Не просто так предположила, а с умыслом.
— Можно сказать и так, — Владимир снова кивнул и отпил из рюмки немного коньяку. — Не слишком с ним считалась. Он с ней, впрочем, тоже. Такой, знаешь ли, брак на американский манер, когда люди вроде бы живут вместе, а на самом деле порознь.
В последней фразе Вере послышался скрытый упрек, но она предпочла притвориться, будто ничего не заметила. Взаимную свободу супругов приняла к сведению. Это важно.
— Никаких признаков ограбления! — воскликнул с выражением Владимир. — Не ясны мотивы! Чем могла заслужить столь страшную смерть добропорядочная сорокалетняя дама?!

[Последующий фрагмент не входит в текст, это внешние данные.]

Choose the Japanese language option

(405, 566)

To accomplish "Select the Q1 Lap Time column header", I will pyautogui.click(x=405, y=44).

Отсалютовав Вере рюмкой, Владимир занялся коньяком, а Вера стала думать. Подумав немного, выразительно посмотрела на мужа. Тот благодушно (третья рюмка коньяку, как-никак) кивнул, давая понять, что Вера может задать вопрос. Иногда, если Владимиру нечего было добавить к рассказу, вопросы задавать не полагалось — бесполезно.

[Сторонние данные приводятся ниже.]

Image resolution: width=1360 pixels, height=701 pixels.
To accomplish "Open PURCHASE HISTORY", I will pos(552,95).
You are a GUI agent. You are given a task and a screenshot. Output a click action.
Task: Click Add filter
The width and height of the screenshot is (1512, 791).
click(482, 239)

— Кухарка была глухой или нет? — спросила Вера.
Владимир слегка выпятил нижнюю губу (этот странный, нечастый жест выражал восхищение) и сказал:
— Зрение и слух у нее были в порядке, молодая баба, год как из деревни.
— Любовник! — уверенно заявила Вера. — Больше некому. Кому еще барыня станет открывать дверь сама, при наличии дома прислуги? А кухарка, скорее всего, вообще была приучена не высовывать носа из кухни понапрасну, оттого и говорит, что якобы ничего не видела и не слышала. Видеть она и впрямь не могла, но вот слышать, как хлопнула входная дверь, должна была. В хороших домах двери добротные, тяжелые, громко хлопают. А у прислуги ушки всегда на макушке, им господская жизнь заменяет театр вместе с литературой.

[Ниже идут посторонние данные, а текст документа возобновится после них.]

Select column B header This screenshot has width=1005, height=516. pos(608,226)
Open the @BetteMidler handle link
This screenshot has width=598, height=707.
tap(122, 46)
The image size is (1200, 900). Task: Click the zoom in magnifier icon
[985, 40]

— Ты права, — улыбнулся в усы Владимир. — Корнелия Рудольфовна и впрямь не отличалась супружеской верностью. В отсутствие супруга она позволяла себе принимать посторонних мужчин. Обычно это случалось днем, а если супруг уезжал в командировки, то гости приходили вечером и оставались до утра. «Гуляла барыня без оглядки, никого не стеснялась», — сказал о ней швейцар. Его слова подтвердили и дворники. А еще швейцар и кухарка сообщили, что между супругами Метти никогда не происходило ссор. Так что Корнелия Рудольфовна могла творить все, что ей заблагорассудится. Ты угадала, убил ее любовник, которого швейцар описал как молодого человека, одетого в пальто с котиковым воротником и в котиковой шапке. Он пришел вечером и оставался в квартире почти до полудня. Швейцар выпустил его из подъезда незадолго до того, как кухарка обнаружила тело. Он уходил спокойно, не вызвав никаких подозрений. Но мотив? Каков, по твоему мнению, мотив? Напоминаю, что в квартире ничего не пропало, и уточню, что о ревности ты можешь даже не думать, потому что Корнелия Рудольфовна… хм… не дарила мужчинам свою любовь, а торговала ею за деньги. Так что точнее будет сказать не «любовник», а «клиент». Итак, каков мотив?